One of the best stories I heard was from Frédéric Mathieu , co-founder and Managing Partner of Facta and a former CMO. “When I was at Intel, we had a fitness tracker that started burning people's skin. Major financial and reputational risks. The company had a process designed to deal with this type of situation…They mashed up together engineers to understand and solve the problem, finance to asses cost-of-fix scenarios, legal to review options, communications, and marketing for messaging and media/analysts relations (+ internal comms), and an executive sponsor (SVP / EVP level). This group of people was removed from their day-to-day jobs, had virtually unlimited budgets, and were reporting on progress directly to the CEO at least once a day. The interesting part was the mission: do what's best for the company with an explicit mandate to 1) not care about anyone's BU's KPIs 2) not care about who is to blame (although that will come later...). It was pretty powerful: get key people to focus on the problem at hand (vs be distracted by day job), shorten decision loops, show the rest of the company and the outside world a united front. The process went on for ~6 weeks and resulted in a global recall… [but was handled very professionally and swiftly]”?
3. Engage a Crisis Communications Agency
Many top companies rely on specialized agencies since crisis management is (hopefully) a rarely used skill. The first time I needed a crisis comms agency, I was lucky enough to know a top PR leader who returned my phone call at 6:30 AM on her vacation to give me the scoop. I had been up all night. Better to have made contact with an agency (or coordinate with your own PR agency) before you need them. I have used Joele Frank and have also been referred to FGS Global.
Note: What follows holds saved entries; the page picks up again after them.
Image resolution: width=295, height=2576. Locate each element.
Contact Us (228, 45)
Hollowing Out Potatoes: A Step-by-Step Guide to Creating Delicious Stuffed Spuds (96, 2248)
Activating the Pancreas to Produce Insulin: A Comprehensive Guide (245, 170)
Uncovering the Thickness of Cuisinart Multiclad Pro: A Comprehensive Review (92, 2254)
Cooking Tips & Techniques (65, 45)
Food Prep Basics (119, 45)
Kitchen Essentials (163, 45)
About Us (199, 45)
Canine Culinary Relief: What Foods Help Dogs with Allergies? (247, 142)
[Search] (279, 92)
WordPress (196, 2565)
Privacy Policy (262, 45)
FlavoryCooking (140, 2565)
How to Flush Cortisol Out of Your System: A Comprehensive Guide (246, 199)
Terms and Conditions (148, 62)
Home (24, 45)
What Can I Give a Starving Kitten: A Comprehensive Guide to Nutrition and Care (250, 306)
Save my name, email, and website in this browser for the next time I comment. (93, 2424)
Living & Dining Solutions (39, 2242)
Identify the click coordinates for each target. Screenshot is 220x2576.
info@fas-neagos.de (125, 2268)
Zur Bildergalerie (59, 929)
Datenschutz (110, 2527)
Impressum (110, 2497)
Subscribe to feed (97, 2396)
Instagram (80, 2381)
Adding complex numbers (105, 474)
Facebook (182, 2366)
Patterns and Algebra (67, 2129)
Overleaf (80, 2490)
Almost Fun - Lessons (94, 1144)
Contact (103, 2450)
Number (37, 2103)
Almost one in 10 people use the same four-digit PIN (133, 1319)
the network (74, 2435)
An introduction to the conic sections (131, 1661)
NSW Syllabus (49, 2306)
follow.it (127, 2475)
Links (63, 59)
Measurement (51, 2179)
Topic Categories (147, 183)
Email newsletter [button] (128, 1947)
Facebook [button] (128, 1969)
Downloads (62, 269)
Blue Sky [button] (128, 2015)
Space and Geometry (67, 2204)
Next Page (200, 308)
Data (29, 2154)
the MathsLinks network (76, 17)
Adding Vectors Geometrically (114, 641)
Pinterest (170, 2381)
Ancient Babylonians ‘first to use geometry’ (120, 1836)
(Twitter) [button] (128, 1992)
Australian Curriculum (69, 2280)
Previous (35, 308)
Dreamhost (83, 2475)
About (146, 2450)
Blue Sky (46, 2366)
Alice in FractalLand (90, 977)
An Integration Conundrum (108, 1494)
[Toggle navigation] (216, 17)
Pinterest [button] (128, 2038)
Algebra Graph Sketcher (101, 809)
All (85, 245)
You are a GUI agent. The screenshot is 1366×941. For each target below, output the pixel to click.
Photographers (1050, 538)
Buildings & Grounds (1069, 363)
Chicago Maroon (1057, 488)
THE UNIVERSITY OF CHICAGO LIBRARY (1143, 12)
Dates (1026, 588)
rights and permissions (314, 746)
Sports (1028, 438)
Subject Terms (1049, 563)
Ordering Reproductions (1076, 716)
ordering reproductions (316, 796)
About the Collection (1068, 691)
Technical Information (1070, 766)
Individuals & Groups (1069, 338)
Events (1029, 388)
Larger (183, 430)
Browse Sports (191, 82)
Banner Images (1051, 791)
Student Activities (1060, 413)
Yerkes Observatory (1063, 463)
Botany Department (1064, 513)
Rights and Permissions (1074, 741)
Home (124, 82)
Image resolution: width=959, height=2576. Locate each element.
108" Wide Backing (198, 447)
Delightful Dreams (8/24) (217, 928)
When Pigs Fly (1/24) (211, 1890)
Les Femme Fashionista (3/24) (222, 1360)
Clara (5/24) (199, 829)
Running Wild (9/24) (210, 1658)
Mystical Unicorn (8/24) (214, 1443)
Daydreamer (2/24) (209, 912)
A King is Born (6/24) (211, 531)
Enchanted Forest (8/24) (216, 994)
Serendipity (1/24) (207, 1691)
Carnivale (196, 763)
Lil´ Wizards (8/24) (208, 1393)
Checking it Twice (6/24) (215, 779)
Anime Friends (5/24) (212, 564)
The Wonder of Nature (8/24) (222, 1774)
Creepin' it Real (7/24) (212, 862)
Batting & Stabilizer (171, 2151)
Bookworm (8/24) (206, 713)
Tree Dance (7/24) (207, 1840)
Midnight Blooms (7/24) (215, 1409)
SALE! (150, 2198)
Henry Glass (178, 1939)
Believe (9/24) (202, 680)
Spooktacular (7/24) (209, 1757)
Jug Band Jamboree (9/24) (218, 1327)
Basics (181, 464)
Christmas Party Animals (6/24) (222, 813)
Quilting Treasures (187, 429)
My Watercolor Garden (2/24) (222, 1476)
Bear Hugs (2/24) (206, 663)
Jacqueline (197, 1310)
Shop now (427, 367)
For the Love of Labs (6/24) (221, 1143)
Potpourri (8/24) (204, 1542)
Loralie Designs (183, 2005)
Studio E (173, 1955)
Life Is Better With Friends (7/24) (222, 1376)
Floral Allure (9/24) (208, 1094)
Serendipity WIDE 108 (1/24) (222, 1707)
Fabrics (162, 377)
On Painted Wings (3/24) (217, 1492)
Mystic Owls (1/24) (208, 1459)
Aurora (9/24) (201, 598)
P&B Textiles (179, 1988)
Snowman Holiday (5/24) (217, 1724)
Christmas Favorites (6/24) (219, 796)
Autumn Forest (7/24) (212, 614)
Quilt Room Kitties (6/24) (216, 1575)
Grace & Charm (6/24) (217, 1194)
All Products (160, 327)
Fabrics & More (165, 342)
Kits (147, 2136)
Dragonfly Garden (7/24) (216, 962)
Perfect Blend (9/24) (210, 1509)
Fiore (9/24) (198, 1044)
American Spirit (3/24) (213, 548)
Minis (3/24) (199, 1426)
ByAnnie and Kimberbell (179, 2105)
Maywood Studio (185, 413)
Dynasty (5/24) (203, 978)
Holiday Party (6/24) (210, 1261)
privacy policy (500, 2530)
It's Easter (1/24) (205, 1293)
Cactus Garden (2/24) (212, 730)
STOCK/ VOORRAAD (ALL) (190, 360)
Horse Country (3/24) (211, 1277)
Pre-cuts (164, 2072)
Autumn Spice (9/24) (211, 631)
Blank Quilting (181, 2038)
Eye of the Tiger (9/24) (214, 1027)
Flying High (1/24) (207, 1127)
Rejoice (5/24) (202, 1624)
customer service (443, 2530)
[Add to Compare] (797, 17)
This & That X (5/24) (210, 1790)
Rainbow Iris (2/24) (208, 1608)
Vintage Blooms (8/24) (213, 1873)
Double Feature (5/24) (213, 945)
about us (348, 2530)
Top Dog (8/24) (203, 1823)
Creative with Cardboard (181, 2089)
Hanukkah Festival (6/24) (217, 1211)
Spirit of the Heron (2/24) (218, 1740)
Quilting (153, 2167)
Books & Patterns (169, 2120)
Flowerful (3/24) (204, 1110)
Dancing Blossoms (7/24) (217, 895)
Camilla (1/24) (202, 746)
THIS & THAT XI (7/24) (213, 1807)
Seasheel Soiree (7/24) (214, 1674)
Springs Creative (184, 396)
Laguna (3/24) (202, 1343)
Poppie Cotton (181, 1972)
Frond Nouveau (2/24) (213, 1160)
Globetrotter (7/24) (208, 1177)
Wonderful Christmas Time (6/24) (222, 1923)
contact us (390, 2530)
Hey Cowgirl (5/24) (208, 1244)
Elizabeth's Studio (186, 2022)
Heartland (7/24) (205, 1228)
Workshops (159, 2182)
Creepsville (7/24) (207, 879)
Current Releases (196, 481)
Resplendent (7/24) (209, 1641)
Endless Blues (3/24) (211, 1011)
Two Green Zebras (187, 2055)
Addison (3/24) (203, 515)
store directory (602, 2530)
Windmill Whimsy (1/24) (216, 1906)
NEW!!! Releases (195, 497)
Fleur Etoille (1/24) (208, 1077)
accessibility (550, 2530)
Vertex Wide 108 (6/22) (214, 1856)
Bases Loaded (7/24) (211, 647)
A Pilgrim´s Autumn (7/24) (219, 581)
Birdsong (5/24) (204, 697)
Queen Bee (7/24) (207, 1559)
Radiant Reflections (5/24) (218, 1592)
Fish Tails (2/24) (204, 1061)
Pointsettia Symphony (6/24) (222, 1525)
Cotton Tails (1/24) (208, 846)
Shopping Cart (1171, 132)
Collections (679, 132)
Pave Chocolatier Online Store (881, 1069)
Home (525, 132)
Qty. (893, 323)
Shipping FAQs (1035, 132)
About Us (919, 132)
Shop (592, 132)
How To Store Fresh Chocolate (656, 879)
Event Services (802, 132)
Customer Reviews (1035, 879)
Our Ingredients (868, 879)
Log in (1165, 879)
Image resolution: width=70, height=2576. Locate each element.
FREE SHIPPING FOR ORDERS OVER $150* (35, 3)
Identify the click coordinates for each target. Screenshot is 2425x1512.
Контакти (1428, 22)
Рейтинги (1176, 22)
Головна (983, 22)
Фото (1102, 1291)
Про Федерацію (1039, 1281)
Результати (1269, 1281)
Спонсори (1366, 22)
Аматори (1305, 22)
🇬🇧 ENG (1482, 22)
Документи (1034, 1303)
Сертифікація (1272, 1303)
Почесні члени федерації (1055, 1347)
4. Use This Communications Checklist
There are many big challenges to communicating effectively in a crisis. First you realize there’s a problem, then you’re trying to evaluate the gravity of the situation and who needs to be involved. Unfortunately, while you’re evaluating what’s happening, why, and how far the problem extends, you’re often responsible for communicating to many different audiences - customers, partners, employees, investors, media companies… There’s a difficult balance between offering as much transparency as possible to retain trust while properly assessing the situation and your legal risk. So many lessons are learned the hard way. A few lessons CMOs and PR people called out specifically.?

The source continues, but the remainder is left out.